Task directions: Copy out the following lines word for word, keeping every one of them.

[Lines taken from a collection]
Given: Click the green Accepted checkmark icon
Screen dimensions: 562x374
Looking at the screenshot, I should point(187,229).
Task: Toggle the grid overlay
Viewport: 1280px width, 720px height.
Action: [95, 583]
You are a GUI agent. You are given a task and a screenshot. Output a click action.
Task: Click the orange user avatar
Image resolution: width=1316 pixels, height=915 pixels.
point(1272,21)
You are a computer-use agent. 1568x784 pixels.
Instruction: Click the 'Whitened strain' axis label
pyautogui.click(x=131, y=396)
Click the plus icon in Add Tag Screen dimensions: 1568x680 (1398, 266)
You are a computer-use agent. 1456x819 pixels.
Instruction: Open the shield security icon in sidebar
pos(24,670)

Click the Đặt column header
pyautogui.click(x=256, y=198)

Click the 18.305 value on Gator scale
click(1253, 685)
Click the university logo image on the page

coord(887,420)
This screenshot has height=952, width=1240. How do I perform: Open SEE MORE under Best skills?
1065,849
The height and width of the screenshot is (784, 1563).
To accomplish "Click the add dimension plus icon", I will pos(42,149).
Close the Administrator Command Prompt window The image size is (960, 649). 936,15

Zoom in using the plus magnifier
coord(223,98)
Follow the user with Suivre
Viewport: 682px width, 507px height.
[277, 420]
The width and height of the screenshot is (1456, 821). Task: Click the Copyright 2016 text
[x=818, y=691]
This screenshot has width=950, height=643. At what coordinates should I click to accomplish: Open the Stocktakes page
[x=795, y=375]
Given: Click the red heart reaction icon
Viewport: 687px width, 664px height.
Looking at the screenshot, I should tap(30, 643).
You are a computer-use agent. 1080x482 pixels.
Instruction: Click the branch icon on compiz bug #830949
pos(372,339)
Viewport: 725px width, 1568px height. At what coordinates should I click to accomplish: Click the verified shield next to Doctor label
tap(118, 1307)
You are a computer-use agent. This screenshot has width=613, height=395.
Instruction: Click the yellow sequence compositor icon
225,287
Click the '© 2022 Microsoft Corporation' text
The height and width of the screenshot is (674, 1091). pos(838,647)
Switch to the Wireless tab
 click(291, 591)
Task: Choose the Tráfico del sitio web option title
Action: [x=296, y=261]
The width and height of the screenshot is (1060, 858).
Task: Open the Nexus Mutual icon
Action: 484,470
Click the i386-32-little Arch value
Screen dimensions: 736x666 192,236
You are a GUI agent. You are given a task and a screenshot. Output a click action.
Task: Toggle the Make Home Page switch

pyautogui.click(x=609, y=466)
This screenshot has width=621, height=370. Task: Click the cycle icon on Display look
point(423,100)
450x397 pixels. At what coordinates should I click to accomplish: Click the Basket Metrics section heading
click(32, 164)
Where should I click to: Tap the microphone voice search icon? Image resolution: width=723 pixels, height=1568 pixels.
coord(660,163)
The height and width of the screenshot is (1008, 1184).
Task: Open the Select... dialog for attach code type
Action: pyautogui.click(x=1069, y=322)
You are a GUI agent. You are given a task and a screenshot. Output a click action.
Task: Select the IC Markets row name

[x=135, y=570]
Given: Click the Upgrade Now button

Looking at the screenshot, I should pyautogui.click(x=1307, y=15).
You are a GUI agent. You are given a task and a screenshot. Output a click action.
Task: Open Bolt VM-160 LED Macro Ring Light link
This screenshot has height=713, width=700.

Final result:
Given: Click the green Accepted checkmark icon
Screen dimensions: 562x374
Looking at the screenshot, I should point(187,229).
Task: Toggle the grid overlay
Viewport: 1280px width, 720px height.
Action: [95, 583]
You are a GUI agent. You are given a task and a screenshot. Output a click action.
Task: Click the orange user avatar
Image resolution: width=1316 pixels, height=915 pixels.
point(1272,21)
You are a computer-use agent. 1568x784 pixels.
Instruction: Click the 'Whitened strain' axis label
pyautogui.click(x=131, y=396)
Click the plus icon in Add Tag Screen dimensions: 1568x680 (1398, 266)
You are a computer-use agent. 1456x819 pixels.
Instruction: Open the shield security icon in sidebar
pos(24,670)

Click the Đặt column header
pyautogui.click(x=256, y=198)

Click the 18.305 value on Gator scale
click(1253, 685)
Click the university logo image on the page

coord(887,420)
This screenshot has height=952, width=1240. How do I perform: Open SEE MORE under Best skills?
1065,849
The height and width of the screenshot is (784, 1563).
To accomplish "Click the add dimension plus icon", I will pos(42,149).
Close the Administrator Command Prompt window The image size is (960, 649). 936,15

Zoom in using the plus magnifier
coord(223,98)
Follow the user with Suivre
Viewport: 682px width, 507px height.
[277, 420]
The width and height of the screenshot is (1456, 821). Task: Click the Copyright 2016 text
[x=818, y=691]
This screenshot has width=950, height=643. At what coordinates should I click to accomplish: Open the Stocktakes page
[x=795, y=375]
Given: Click the red heart reaction icon
Viewport: 687px width, 664px height.
Looking at the screenshot, I should tap(30, 643).
You are a computer-use agent. 1080x482 pixels.
Instruction: Click the branch icon on compiz bug #830949
pos(372,339)
Viewport: 725px width, 1568px height. At what coordinates should I click to accomplish: Click the verified shield next to Doctor label
tap(118, 1307)
You are a computer-use agent. This screenshot has width=613, height=395.
Instruction: Click the yellow sequence compositor icon
225,287
Click the '© 2022 Microsoft Corporation' text
The height and width of the screenshot is (674, 1091). pos(838,647)
Switch to the Wireless tab
 click(291, 591)
Task: Choose the Tráfico del sitio web option title
Action: [x=296, y=261]
The width and height of the screenshot is (1060, 858).
Task: Open the Nexus Mutual icon
Action: 484,470
Click the i386-32-little Arch value
Screen dimensions: 736x666 192,236
You are a GUI agent. You are given a task and a screenshot. Output a click action.
Task: Toggle the Make Home Page switch

pyautogui.click(x=609, y=466)
This screenshot has width=621, height=370. Task: Click the cycle icon on Display look
point(423,100)
450x397 pixels. At what coordinates should I click to accomplish: Click the Basket Metrics section heading
click(32, 164)
Where should I click to: Tap the microphone voice search icon? Image resolution: width=723 pixels, height=1568 pixels.
coord(660,163)
The height and width of the screenshot is (1008, 1184).
Task: Open the Select... dialog for attach code type
Action: pyautogui.click(x=1069, y=322)
You are a GUI agent. You are given a task and a screenshot. Output a click action.
Task: Select the IC Markets row name

[x=135, y=570]
Given: Click the Upgrade Now button

Looking at the screenshot, I should pyautogui.click(x=1307, y=15).
You are a GUI agent. You are given a task and a screenshot. Output a click action.
Task: Open Bolt VM-160 LED Macro Ring Light link
This screenshot has height=713, width=700.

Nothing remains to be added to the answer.